While that makes for an interesting stat, what makes it truly relevant is that they beat the Nuggets by 43 points. The Nuggets aren’t a .500 team, but they aren’t exactly horrible at 18-23. The Warriors, on the other hand, are at the top of the NBA power rankings with an astounding 33-6 record.
That brings me to the question at the heart of the lesson: why do we always let our superstars do all the work? Sure, the question can be applied to all team sports, but it also belongs in the workplace. How many of you have been on a lopsided team where a small number of people, or even just one person, does a disproportionate amount of the work? Have you been that person that carries other team members on your back? Have you managed a lopsided team like that?
If your work experiences are anything like mine, you’ll have a hard time recounting a situation where that wasn’t the case. I’ve spent a good portion of my career in consulting, where it is simple to determine the distribution of the work. In fact, for my first job out of college, I was actually the one who kept the spreadsheet that was the equivalent to NBA stats.

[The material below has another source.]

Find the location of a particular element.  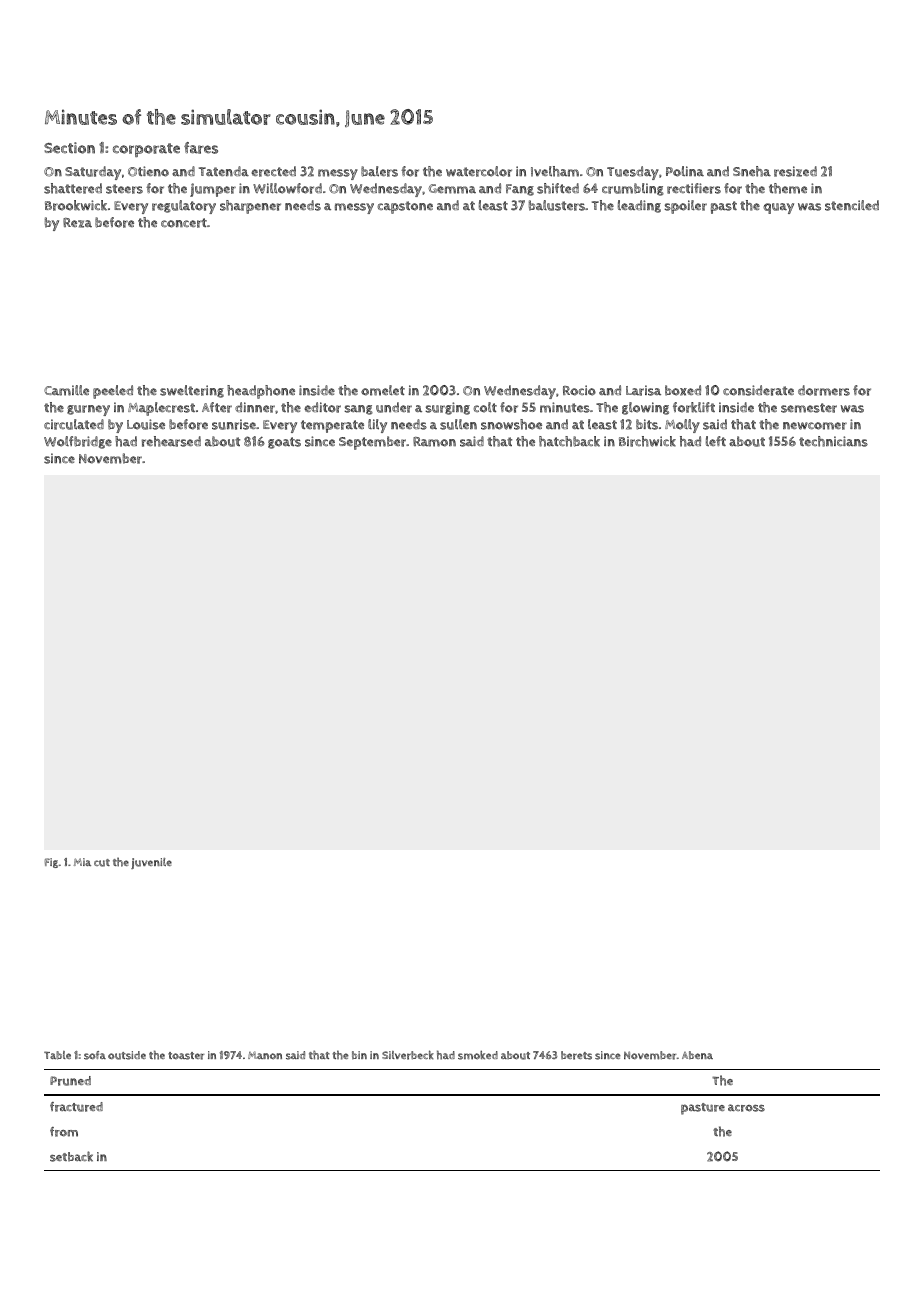

Wolfbridge is located at coordinates (78, 442).
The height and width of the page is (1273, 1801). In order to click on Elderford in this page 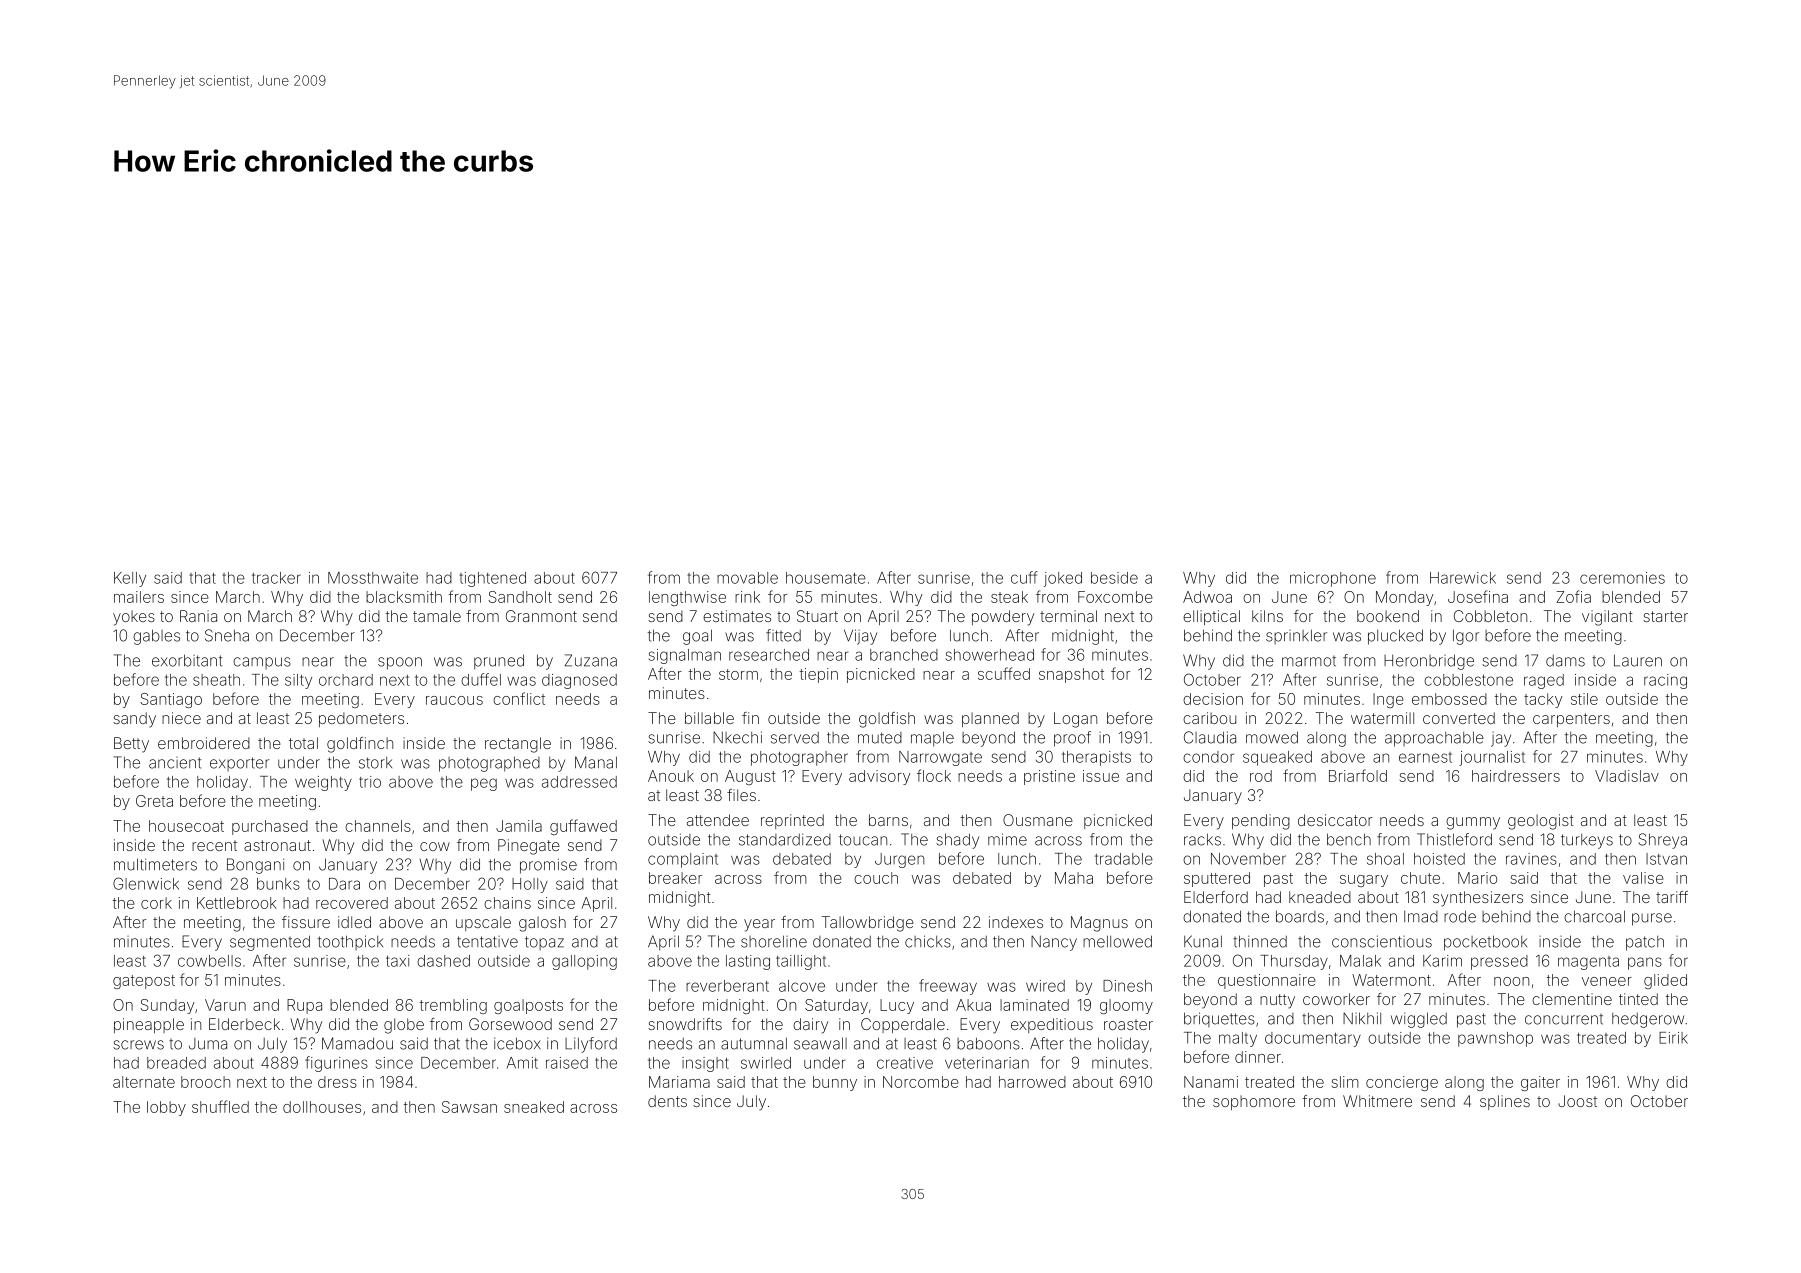, I will do `click(1216, 897)`.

Utilization, which measures billable hours versus total available hours, is like the minutes played in an NBA game. It’s the easiest way to measure the revenue he or she brings to, or costs, the organization. To this day I can still visualize the huge gaps between the 90% and 10% consultants on that spreadsheet, and I’ve been in numerous other comparable “team” dynamics since.
Getting back to the Warriors game, granted, 10 minutes played by an NBA player is still less than 25% of the total minutes in a game. However, in order to get an accurate calculation, you’d first have to figure out a reasonable number of minutes that could be played with some amount of rest. That would increase those 10 minutes to a more acceptable utilization. In the end we have to realize that we’re still going to want our most talented employees doing more of the [available] work. What we’re really talking about is the normalization of utilization – elevating the 0-5% we typically see out of some players to an acceptable level. The same thing is true in the workplace.
Think for a moment about the net effects of doing this. Firstly, and most obviously, you’ve actually lived up to the team concept. Even though you get the rare team member who is unselfish enough to spend most or all of his or her time “riding the pine,” so to speak, the energy they bring to the team’s success is completely watered down if they can’t contribute to the actual game/work.
Secondly, you give your superstars a breather and allow them to elevate their games even higher when they’re tapped on the shoulder. After all, players and workers get burned out on both a daily and annual basis. Sure, fewer minutes might have a negative on their total points or utilization, but more than likely their field goal percentages and client satisfaction will be higher.
The superstar’s pushback will come from that very fact of their suffering “numbers.” They’ll complain to their manager, coworkers, friends and anyone who will listen about the negative effect on their compensation as well as their future marketability. That speaks to a more endemic issue in the organization, and the overall world of organizations. Maybe – no, not maybe, but certainly – a higher weighting needs to be placed on team performance instead of individual performance.
It takes organizational change to make this happen, as well as great leaders. Not that I know enough of the situation to say whether Steve Kerr is a great leader, but his comments about the way last night’s game went down certainly show that the result wasn’t an accident.
“This is so unique to have a group pull for each other that exhibits the selflessness where, from one night to the next, somebody isn’t going to get a lot of points or a lot of shots. And it doesn’t seem to bother them.”
It’s that term “bother” that we really need to focus on. We don’t want to bother our players and employees. We want them to be happy, because if they’re happy, the organization is happy. Happiness breeds success; both success of the team and success of the individual. It’s all about the balancing act of making that happen, and team balance could just be one of your most untapped tools.